[start]

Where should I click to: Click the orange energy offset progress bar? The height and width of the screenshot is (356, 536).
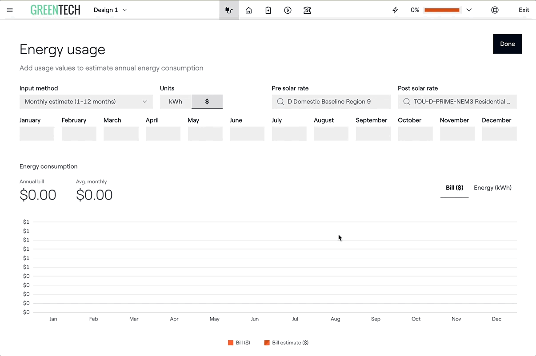tap(442, 10)
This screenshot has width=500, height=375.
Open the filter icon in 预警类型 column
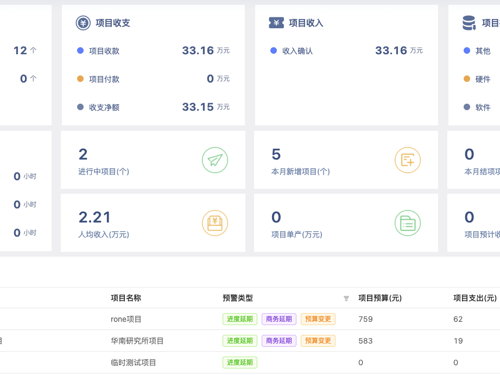click(x=346, y=298)
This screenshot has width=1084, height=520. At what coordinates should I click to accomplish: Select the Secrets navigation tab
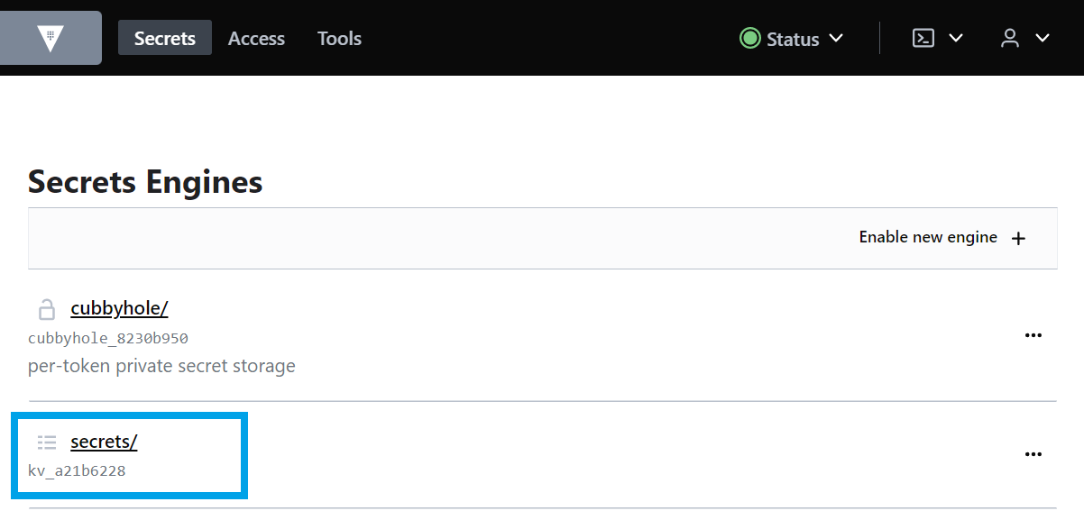[x=165, y=38]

[end]

→ **What you will do**:
Express the entries above as a two-column CSV with the header instruction,action and one row per entry. Put each entry's text and its answer in one quoted field each, turn line breaks into spaces, and leave out the pictures.

→ **The output**:
instruction,action
"Where should I click to: Click the orange energy offset progress bar? The height and width of the screenshot is (356, 536).","tap(442, 10)"
"This screenshot has width=500, height=375. Open the filter icon in 预警类型 column","click(x=346, y=298)"
"This screenshot has width=1084, height=520. At what coordinates should I click to accomplish: Select the Secrets navigation tab","[x=165, y=38]"